I must admit that I am not aware that the Property Council of Australia maintains multiple current descriptions of measurement methodology that relate to the same type of tenancies. For a start, please provide a copy of the ‘method of measurement’ document that you suggest your client's Surveyor has used in this case.
If it results in a different method of measurement than the one we provided to you yesterday, it is not acceptable to the Lessee in any event.
If it is different it appears that you have mistakenly included contrasting provisions in the 2 documents prepared by you. This again is not a matter that was noted by the Lessee’s representatives, and was certainly not agreed to by them.
To make our client's position clear, it is only aware of one method of measurement applicable in these circumstances – this method excludes non-lettable areas such as liftwells, fire stairs, toilet areas and the like in accordance with the PCA document forwarded to you yesterday.
This method has previously resulted in the area of the 3 relevant floors of the building being measured at approximately 2013 square metres, as specified in the Letter of Offer accepted by the Lessor, which forms the reference point for the commercial agreement between the parties.
The commercial agreement cannot be overridden by someone (whether deliberately or mistakenly) adopting a separate measure of measurement not agreed to by the parties. Clearly, the documents creating the lease will need to be rectified if that is the case.
I now await receipt of the document referred to in the second paragraph above.”
[17] In paragraph 22 of the statement of claim in proceeding S637 of 2008 the respondent alleged:
“Upon production of the lease and refurbishment deed, the Defendant’s solicitors said nothing of the variation that would occur in respect of the lettable area as the basis of calculation of annual gross rental from that which had been agreed on 12 February 2007 and thereby represented that there was no such variation from the terms that had been so agreed between the parties.”
[18] In so far as the respondent’s claim is based on unilateral mistake, it is not enough for it to establish that it (or its solicitor) was unaware of the different measurement methodology. It must also show that the applicant was aware that it was labouring under this mistake, and that the applicant deliberately set out to ensure that it did not become aware of the mistake.[1] It has not done so on the evidence presently before the Court. It relies on an affidavit by its chief financial officer, Mr Perkins, who deposes that he has been involved in the day‑to-day negotiation for the lease from January 2007 until the present and that the facts in the claim and statement of claim, so far as they are within his knowledge, are true. He gives no particulars of his involvement in the negotiations, or of which alleged facts are within his knowledge. I am unable to infer from his affidavit that the applicant was aware of the respondent's mistake or that it deliberately set out to ensure that the respondent did not become aware of it.
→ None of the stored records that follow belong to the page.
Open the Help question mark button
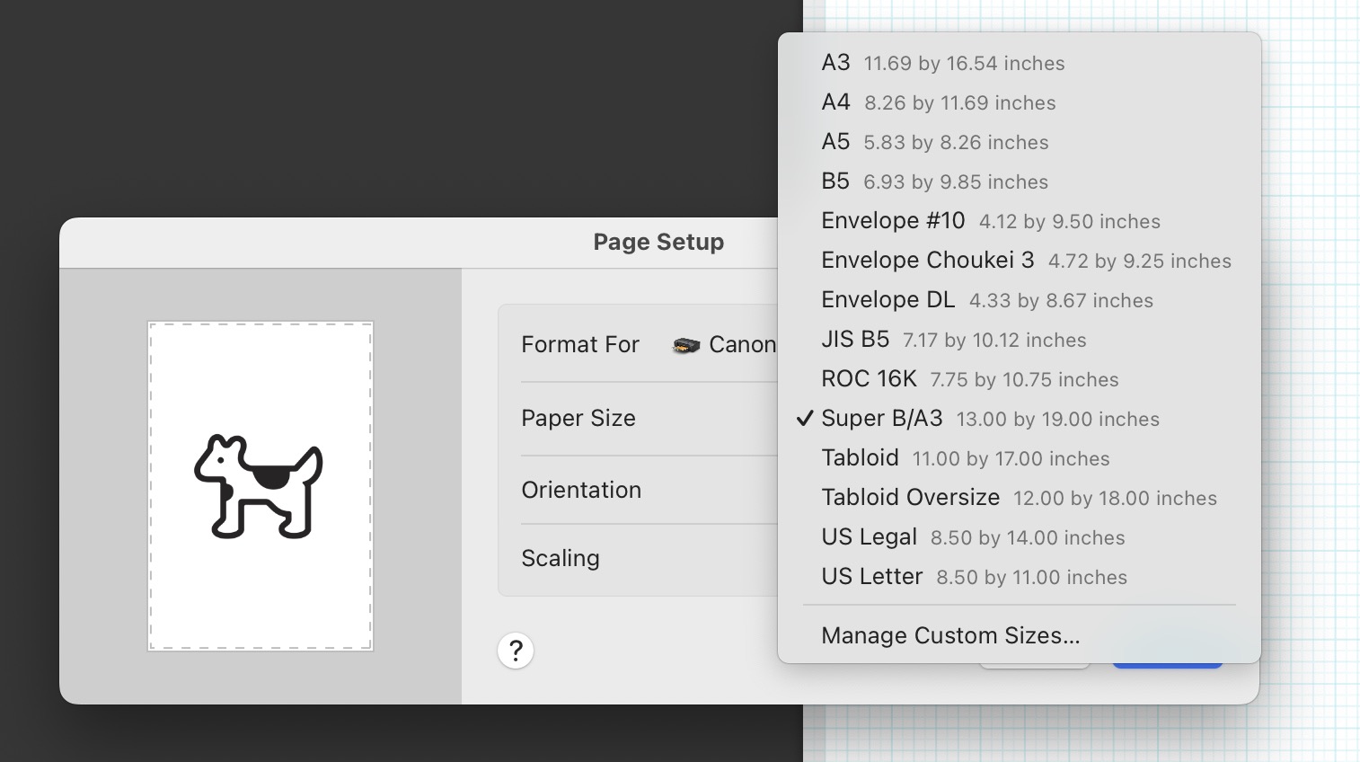The image size is (1360, 762). (x=515, y=650)
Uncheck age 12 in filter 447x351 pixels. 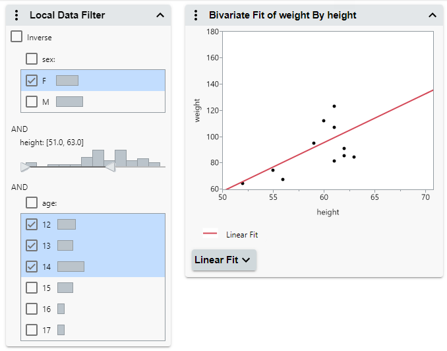[x=32, y=224]
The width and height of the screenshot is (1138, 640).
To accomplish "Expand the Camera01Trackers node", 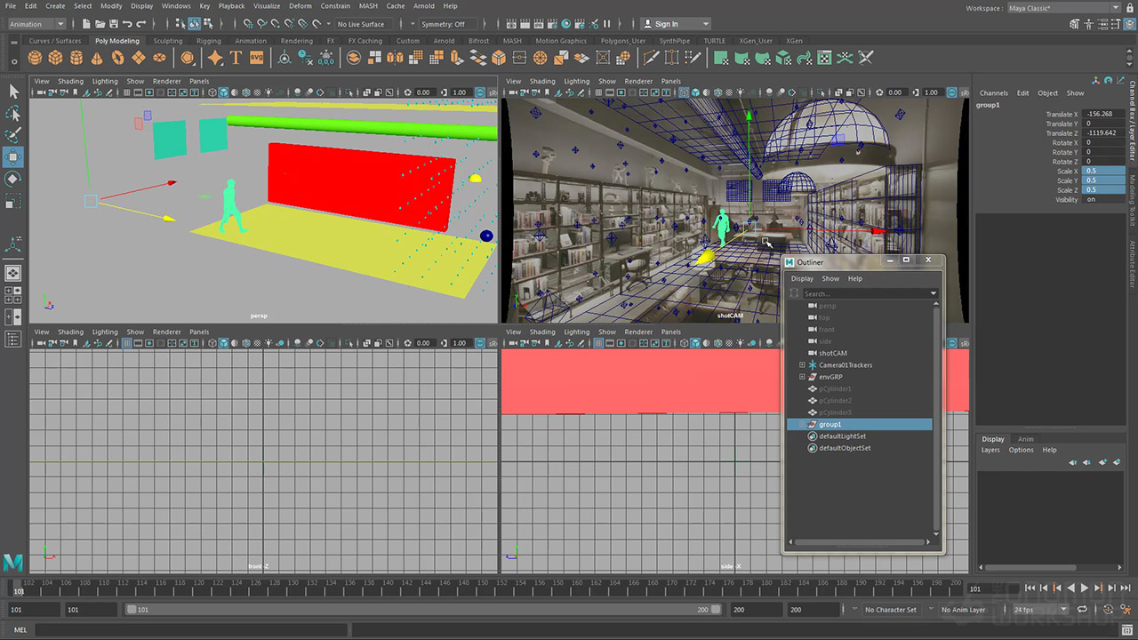I will pos(802,365).
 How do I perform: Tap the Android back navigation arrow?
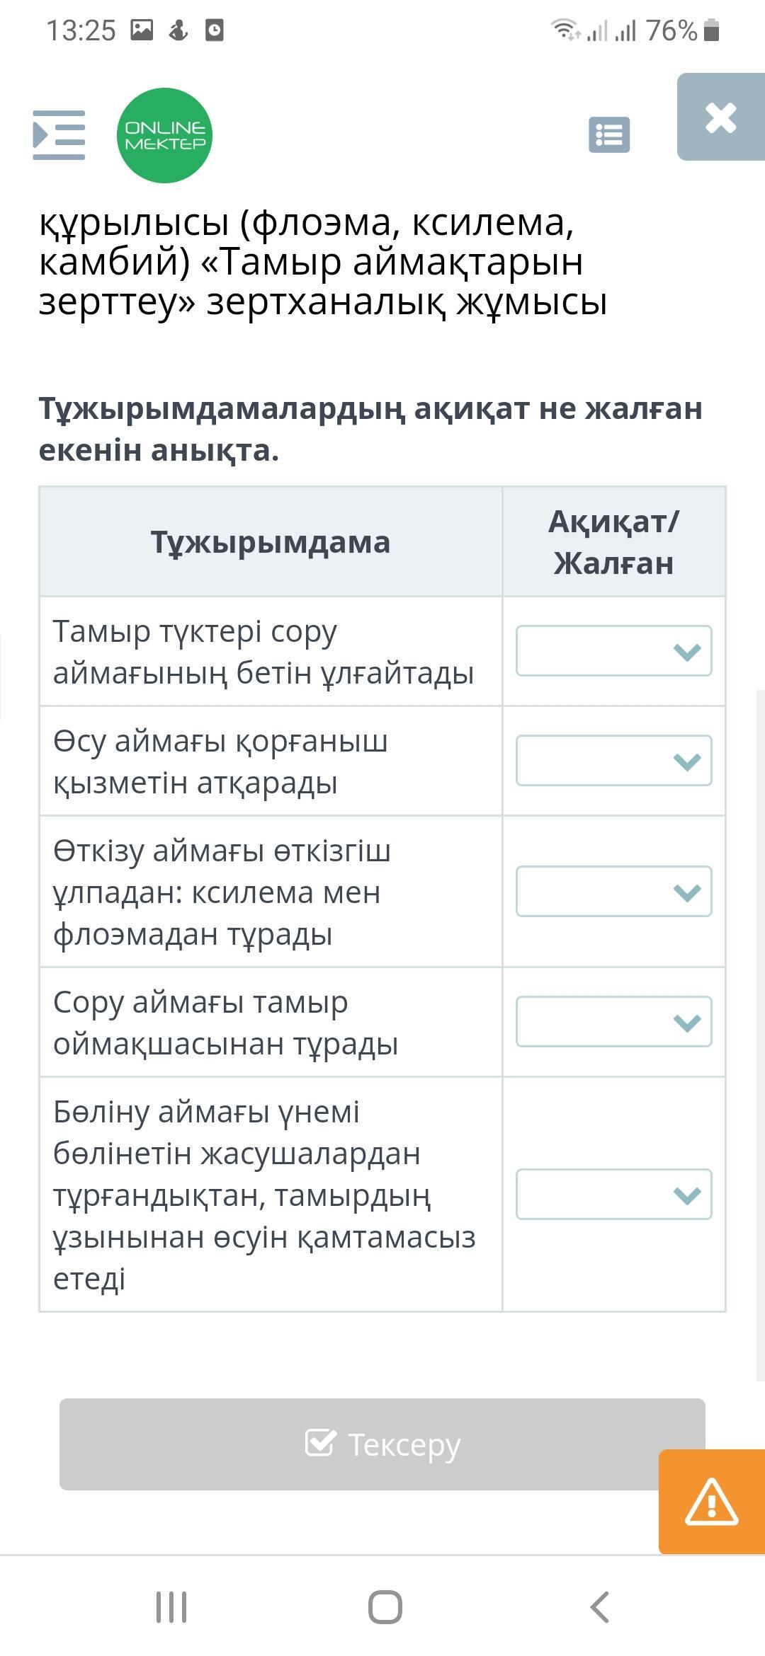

[19] Similarly, there is no evidence from which I could infer that the parties acted under a common mistake or that the applicant engaged in misleading or deceptive conduct upon which the respondent relied.
[20] In short, there is no evidence presently before the Court from which I could conclude that the respondent has good prospects of succeeding in any of its claims in proceeding S637/2008. This is a factor which weighs against an order for the payment of the shortfall into a trust account rather than to the applicant.
[21] By clause 2.6 of the Refurbishment Deed the parties agreed to refer any dispute to mediation by a Queensland Law Society Incorporated approved mediator agreed upon, or in the absence of agreement, appointed by the President of the Queensland Law Society Incorporated and that neither would commence proceedings earlier than 21 days after the commencement of the reference. The respondent took the initial steps towards such a reference, but it became bogged down when its solicitor went on leave, and by the time the applicant paid half the Law Society's administration fee, the Law Society had closed its file. The applicant has since refused to go to mediation.
[22] Counsel for the respondents submitted that his client’s willingness to go to mediation was a sign of its acting reasonably and in good faith, and a factor which favoured an order for the payment of the shortfall into a trust account rather than to the applicant. I think it is of little significance given its earlier tardiness in referring the dispute to mediation.
[23] In all the circumstances there is no good reason not to make an order for the payment of the shortfall to the applicant. I will hear counsel on the form of the order and on costs.
Footnotes
[1] See Taylor v Johnson (1982-3) 151 CLR 422.